ASSIGNED TASK: Reproduce the listing exactly, please, with every line intact.

· · ·

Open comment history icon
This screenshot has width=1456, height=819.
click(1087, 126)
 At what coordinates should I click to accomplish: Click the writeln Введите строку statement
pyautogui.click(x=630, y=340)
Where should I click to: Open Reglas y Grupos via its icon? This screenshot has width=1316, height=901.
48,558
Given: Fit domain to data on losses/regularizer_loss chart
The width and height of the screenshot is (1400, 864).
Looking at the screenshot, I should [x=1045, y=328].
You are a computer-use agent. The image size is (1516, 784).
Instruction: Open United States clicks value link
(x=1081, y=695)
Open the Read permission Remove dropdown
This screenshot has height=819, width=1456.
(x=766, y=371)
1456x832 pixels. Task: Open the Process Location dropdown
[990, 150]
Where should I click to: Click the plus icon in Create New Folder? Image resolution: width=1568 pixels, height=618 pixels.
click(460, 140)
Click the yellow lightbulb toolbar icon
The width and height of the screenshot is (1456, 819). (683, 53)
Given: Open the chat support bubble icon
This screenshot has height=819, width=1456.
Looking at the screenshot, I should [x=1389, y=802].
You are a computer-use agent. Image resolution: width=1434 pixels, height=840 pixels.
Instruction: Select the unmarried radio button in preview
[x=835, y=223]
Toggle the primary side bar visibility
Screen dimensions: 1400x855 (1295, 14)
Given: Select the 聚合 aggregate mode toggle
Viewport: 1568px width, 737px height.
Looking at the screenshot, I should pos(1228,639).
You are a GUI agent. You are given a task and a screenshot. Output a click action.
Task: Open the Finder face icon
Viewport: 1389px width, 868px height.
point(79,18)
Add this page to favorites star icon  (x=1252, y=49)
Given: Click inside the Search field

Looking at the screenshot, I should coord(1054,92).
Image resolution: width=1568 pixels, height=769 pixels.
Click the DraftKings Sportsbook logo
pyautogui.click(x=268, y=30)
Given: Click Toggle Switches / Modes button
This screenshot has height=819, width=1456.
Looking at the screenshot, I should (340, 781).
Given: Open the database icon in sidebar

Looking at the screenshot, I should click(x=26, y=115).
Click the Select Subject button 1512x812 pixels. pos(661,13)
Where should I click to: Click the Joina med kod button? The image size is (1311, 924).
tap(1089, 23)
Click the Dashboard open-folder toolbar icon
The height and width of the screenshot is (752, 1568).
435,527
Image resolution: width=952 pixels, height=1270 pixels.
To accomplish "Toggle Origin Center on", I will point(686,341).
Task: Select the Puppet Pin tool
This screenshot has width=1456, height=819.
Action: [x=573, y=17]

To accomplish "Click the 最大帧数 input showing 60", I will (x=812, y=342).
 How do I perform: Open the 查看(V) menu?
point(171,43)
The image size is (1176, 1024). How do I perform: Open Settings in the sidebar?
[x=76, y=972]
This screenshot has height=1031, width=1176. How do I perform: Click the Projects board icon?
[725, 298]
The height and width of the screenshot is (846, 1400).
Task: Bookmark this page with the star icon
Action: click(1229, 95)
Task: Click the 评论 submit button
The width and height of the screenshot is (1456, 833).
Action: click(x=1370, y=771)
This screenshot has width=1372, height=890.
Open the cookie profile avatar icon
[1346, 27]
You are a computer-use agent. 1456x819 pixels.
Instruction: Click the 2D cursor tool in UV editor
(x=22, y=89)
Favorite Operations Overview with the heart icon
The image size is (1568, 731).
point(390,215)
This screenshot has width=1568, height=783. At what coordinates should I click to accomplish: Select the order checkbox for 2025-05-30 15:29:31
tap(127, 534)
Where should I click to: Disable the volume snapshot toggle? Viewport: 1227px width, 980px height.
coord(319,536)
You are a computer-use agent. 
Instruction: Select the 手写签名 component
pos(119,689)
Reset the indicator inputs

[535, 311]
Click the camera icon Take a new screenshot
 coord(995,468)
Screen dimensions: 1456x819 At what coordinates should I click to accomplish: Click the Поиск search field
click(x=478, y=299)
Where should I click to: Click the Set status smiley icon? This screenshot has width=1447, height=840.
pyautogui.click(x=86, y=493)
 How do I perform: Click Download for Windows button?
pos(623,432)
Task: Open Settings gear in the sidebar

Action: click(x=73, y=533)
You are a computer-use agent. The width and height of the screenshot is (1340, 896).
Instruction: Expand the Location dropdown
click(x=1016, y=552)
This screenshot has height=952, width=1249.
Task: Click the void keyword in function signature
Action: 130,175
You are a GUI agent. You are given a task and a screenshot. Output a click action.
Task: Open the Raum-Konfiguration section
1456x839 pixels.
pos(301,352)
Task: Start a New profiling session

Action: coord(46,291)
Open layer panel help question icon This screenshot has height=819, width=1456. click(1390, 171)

· · ·

EXERCISE RESPONSE:
Open comment history icon
This screenshot has width=1456, height=819.
click(1087, 126)
 At what coordinates should I click to accomplish: Click the writeln Введите строку statement
pyautogui.click(x=630, y=340)
Where should I click to: Open Reglas y Grupos via its icon? This screenshot has width=1316, height=901.
48,558
Given: Fit domain to data on losses/regularizer_loss chart
The width and height of the screenshot is (1400, 864).
Looking at the screenshot, I should [x=1045, y=328].
You are a computer-use agent. The image size is (1516, 784).
Instruction: Open United States clicks value link
(x=1081, y=695)
Open the Read permission Remove dropdown
This screenshot has height=819, width=1456.
(x=766, y=371)
1456x832 pixels. Task: Open the Process Location dropdown
[990, 150]
Where should I click to: Click the plus icon in Create New Folder? Image resolution: width=1568 pixels, height=618 pixels.
click(460, 140)
Click the yellow lightbulb toolbar icon
The width and height of the screenshot is (1456, 819). (683, 53)
Given: Open the chat support bubble icon
This screenshot has height=819, width=1456.
Looking at the screenshot, I should [x=1389, y=802].
You are a computer-use agent. Image resolution: width=1434 pixels, height=840 pixels.
Instruction: Select the unmarried radio button in preview
[x=835, y=223]
Toggle the primary side bar visibility
Screen dimensions: 1400x855 (1295, 14)
Given: Select the 聚合 aggregate mode toggle
Viewport: 1568px width, 737px height.
Looking at the screenshot, I should pos(1228,639).
You are a GUI agent. You are given a task and a screenshot. Output a click action.
Task: Open the Finder face icon
Viewport: 1389px width, 868px height.
point(79,18)
Add this page to favorites star icon  (x=1252, y=49)
Given: Click inside the Search field

Looking at the screenshot, I should coord(1054,92).
Image resolution: width=1568 pixels, height=769 pixels.
Click the DraftKings Sportsbook logo
pyautogui.click(x=268, y=30)
Given: Click Toggle Switches / Modes button
This screenshot has height=819, width=1456.
Looking at the screenshot, I should (340, 781).
Given: Open the database icon in sidebar

Looking at the screenshot, I should click(x=26, y=115).
Click the Select Subject button 1512x812 pixels. pos(661,13)
Where should I click to: Click the Joina med kod button? The image size is (1311, 924).
tap(1089, 23)
Click the Dashboard open-folder toolbar icon
The height and width of the screenshot is (752, 1568).
435,527
Image resolution: width=952 pixels, height=1270 pixels.
To accomplish "Toggle Origin Center on", I will point(686,341).
Task: Select the Puppet Pin tool
This screenshot has width=1456, height=819.
Action: [x=573, y=17]

To accomplish "Click the 最大帧数 input showing 60", I will (x=812, y=342).
 How do I perform: Open the 查看(V) menu?
point(171,43)
The image size is (1176, 1024). How do I perform: Open Settings in the sidebar?
[x=76, y=972]
This screenshot has height=1031, width=1176. How do I perform: Click the Projects board icon?
[725, 298]
The height and width of the screenshot is (846, 1400).
Task: Bookmark this page with the star icon
Action: click(1229, 95)
Task: Click the 评论 submit button
The width and height of the screenshot is (1456, 833).
Action: click(x=1370, y=771)
This screenshot has width=1372, height=890.
Open the cookie profile avatar icon
[1346, 27]
You are a computer-use agent. 1456x819 pixels.
Instruction: Click the 2D cursor tool in UV editor
(x=22, y=89)
Favorite Operations Overview with the heart icon
The image size is (1568, 731).
point(390,215)
This screenshot has width=1568, height=783. At what coordinates should I click to accomplish: Select the order checkbox for 2025-05-30 15:29:31
tap(127, 534)
Where should I click to: Disable the volume snapshot toggle? Viewport: 1227px width, 980px height.
coord(319,536)
You are a computer-use agent. 
Instruction: Select the 手写签名 component
pos(119,689)
Reset the indicator inputs

[535, 311]
Click the camera icon Take a new screenshot
 coord(995,468)
Screen dimensions: 1456x819 At what coordinates should I click to accomplish: Click the Поиск search field
click(x=478, y=299)
Where should I click to: Click the Set status smiley icon? This screenshot has width=1447, height=840.
pyautogui.click(x=86, y=493)
 How do I perform: Click Download for Windows button?
pos(623,432)
Task: Open Settings gear in the sidebar

Action: click(x=73, y=533)
You are a computer-use agent. The width and height of the screenshot is (1340, 896).
Instruction: Expand the Location dropdown
click(x=1016, y=552)
This screenshot has height=952, width=1249.
Task: Click the void keyword in function signature
Action: 130,175
You are a GUI agent. You are given a task and a screenshot. Output a click action.
Task: Open the Raum-Konfiguration section
1456x839 pixels.
pos(301,352)
Task: Start a New profiling session

Action: coord(46,291)
Open layer panel help question icon This screenshot has height=819, width=1456. click(1390, 171)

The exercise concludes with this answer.